Droite populiste et partisans de la fermeté en Europe sur l'accueil des réfugiés ont durci le ton lundi après les attentats de Paris, conséquence à leurs yeux de l'afflux de milliers de réfugiés en provenance du Moyen-Orient.
Selon les enquêteurs français, les empreintes digitales d'un des auteurs des attaques vendredi près du Stade France, près duquel un passeport syrien a été retrouvé, concordent avec celles d'un homme contrôlé le mois dernier comme réfugié en Grèce.
La Hongrie, connue pour sa ligne intransigeante à l'égard des migrants, s'est empressée d'établir un lien. Son Premier ministre, le populiste Viktor Orban, a dénoncé lundi les terroristes qui "ont exploité les migrations de masse" en se mélangeant à la foule des réfugiés.

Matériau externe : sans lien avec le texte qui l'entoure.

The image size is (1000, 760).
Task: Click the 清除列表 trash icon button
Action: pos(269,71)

En Allemagne, une dizaine de milliers de sympathisants du mouvement islamophobe Pegida ont manifesté dans la soirée à Dresde (est), accusant l'afflux de migrants d'être responsable de la tragédie de Paris qui a fait 129 morts.
"Ces attentats ne viennent pas de nulle part, ils sont le résultat d'une politique d'immigration de gens n'ayant pas du tout les mêmes valeurs", a clamé l'un des responsables du mouvement, Siegfried Däbritz, sous les clameurs de la foule hurlant "Merkel doit partir!".

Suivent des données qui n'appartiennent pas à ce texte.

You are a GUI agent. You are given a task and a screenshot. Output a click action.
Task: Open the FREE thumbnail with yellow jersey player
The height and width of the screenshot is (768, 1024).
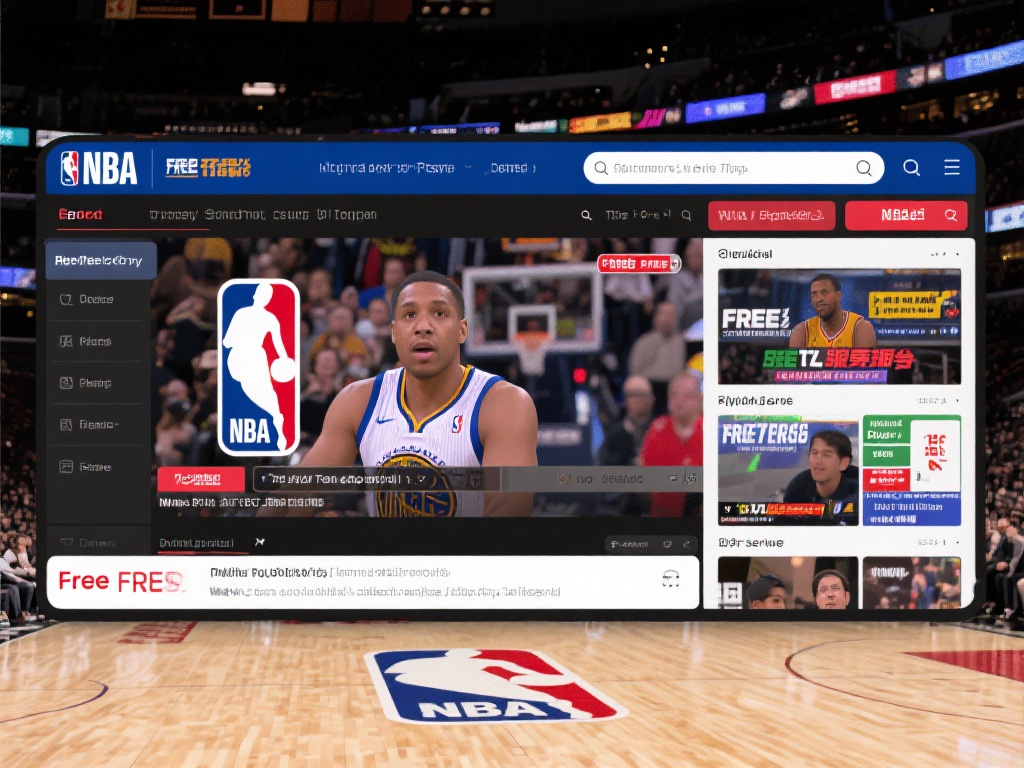[x=839, y=326]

Plusieurs des partisans du mouvement des Patriotes Européens contre l'Islamisation de l'Occident (Pegida) ont brandi des drapeaux français. Et une banderole "Hier à Paris - Demain en Allemagne".

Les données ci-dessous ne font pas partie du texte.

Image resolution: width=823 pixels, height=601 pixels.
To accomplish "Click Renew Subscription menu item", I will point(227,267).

La chancelière allemande Angela Merkel doit faire face dans son pays à une contestation croissante de sa politique d'ouverture aux migrants, dont près d'un million sont attendus cette année.
Certains élus bavarois de sa famille politique conservatrice l'exhortent à arrêter le flux des migrants et ont lié la question des réfugiés au terrorisme. "Paris a tout changé", a estimé un ministre CSU de Bavière, Markus Söder, jugeant "naïf" de croire que des islamistes ne figurent pas parmi les migrants en route vers l'Europe.
Eviter les amalgames
Parmi les voix qui s'élèvent en Europe pour réclamer la fermeté à l'égard des migrants figurent des responsables politiques de pays pourtant proportionnellement peu mis à contribution dans l'accueil des migrants venus des Balkans, comme la France, où la chef de l'extrême droite (opposition) a appelé à "l'arrêt immédiat" des arrivées, ou encore la Pologne.
Marine Le Pen a ainsi estimé que les craintes de voir des terroristes potentiels se mêler aux migrants étaient "une réalité malheureusement concrétisée".
En Pologne, où un nouveau gouvernement conservateur et eurosceptique est au pouvoir, le chef de la diplomatie, Witold Waszczykowski, a proposé de renvoyer les migrants syriens se battre chez eux.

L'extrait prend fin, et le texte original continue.